He made a po-faced apology, yet followed it up with a disgraceful tirade to reporters about a former aide who told police the mayor offered to perform oral sex on her. “It says I wanted to eat her p—y,” Ford blurted. “I would never do that. I’m happily married. I’ve got more than enough to eat at home.”

Here, then, is a man who has pulled off the unlikely feat of inducing sympathy for Toronto from the outside world. Canadians who had fine-tuned their Toronto-bashing skills now shake their heads in pity, while U.S., British and Australian media ask earnestly whether Ford has forever altered the city’s image as a model of well-ordered cosmopolitanism. The obvious answer—no, he’s a blip—raises a greater conundrum: Why do so many Torontonians indulge him? Who are the 30 per cent-plus telling pollsters they approve of Ford, fuelling his determination to win the city’s next mayoral election?

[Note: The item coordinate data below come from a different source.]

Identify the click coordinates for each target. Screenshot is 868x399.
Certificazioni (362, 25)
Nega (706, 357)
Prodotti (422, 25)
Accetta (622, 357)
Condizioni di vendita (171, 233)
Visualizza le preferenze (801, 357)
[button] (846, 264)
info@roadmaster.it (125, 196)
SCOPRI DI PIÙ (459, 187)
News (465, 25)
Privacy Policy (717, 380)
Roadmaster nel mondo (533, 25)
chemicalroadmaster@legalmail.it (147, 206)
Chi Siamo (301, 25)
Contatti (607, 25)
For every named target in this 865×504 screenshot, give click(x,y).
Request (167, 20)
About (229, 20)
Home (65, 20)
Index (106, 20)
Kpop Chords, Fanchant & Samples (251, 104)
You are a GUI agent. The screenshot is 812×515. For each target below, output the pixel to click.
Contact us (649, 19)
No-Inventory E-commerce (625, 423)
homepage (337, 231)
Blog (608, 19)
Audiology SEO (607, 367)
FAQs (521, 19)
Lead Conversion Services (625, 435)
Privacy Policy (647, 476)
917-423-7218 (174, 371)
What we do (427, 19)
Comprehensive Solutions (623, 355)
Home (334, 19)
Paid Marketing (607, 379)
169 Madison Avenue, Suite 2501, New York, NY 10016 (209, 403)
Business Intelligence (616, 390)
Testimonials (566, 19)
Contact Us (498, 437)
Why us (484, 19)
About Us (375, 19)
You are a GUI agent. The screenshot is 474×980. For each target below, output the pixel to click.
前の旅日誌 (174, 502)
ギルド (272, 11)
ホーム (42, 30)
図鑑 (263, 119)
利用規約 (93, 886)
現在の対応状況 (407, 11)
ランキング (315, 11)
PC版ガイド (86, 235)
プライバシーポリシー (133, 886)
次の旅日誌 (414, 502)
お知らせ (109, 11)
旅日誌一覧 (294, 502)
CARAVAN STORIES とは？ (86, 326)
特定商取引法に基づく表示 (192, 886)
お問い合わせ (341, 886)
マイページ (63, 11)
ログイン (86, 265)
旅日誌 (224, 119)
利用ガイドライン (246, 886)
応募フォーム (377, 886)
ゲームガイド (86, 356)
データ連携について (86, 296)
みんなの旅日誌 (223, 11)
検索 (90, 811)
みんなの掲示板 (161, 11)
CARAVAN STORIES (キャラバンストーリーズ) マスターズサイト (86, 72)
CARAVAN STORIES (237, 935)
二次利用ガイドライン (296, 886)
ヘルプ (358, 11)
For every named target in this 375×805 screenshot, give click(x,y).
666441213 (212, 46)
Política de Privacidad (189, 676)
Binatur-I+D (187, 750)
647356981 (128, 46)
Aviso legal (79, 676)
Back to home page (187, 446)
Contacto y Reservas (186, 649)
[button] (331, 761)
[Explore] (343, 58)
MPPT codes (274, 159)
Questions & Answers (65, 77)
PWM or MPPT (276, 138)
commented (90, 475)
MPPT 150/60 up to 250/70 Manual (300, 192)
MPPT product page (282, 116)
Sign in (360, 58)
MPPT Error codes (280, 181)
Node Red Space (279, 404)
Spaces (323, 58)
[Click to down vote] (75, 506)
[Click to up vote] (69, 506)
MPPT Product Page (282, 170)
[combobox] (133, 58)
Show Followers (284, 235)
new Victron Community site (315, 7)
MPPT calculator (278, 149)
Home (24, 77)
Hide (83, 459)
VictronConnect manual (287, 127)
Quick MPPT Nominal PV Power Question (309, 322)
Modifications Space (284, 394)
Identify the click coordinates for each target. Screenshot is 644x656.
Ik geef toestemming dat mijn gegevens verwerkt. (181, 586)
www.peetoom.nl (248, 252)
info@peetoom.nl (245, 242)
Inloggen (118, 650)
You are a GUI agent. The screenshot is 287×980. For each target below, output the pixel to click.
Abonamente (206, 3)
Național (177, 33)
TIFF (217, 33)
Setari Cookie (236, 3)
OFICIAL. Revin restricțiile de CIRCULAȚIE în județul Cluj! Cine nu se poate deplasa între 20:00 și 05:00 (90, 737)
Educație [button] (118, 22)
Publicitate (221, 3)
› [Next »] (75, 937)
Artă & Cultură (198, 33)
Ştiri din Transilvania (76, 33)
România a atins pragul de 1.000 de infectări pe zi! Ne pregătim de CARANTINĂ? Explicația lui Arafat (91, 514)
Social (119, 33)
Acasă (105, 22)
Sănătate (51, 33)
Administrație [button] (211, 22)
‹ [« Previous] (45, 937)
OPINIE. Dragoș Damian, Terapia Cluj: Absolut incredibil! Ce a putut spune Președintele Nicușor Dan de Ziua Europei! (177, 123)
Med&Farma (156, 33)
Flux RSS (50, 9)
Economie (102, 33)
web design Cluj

Smart minds have scratched the surface of that question, and their findings are disturbing. Ford’s base of support lies in an increasingly downtrodden circle of suburbs, experts say, where even if residents do not approve of his actions, the more he outrages the wealthier denizens of downtown elites, the better they like it, explains Zack Taylor, a University of Toronto professor who has studied Ford’s vote.

Sadly, neither the mayor nor city council has much chance of lifting these voters’ real burdens, like unstable employment and low wages due to a vanishing manufacturing sector. In Ford, these voters have found an outlet for frustration: a politician entirely without precedent. His detractors can only hope he’s one of a kind.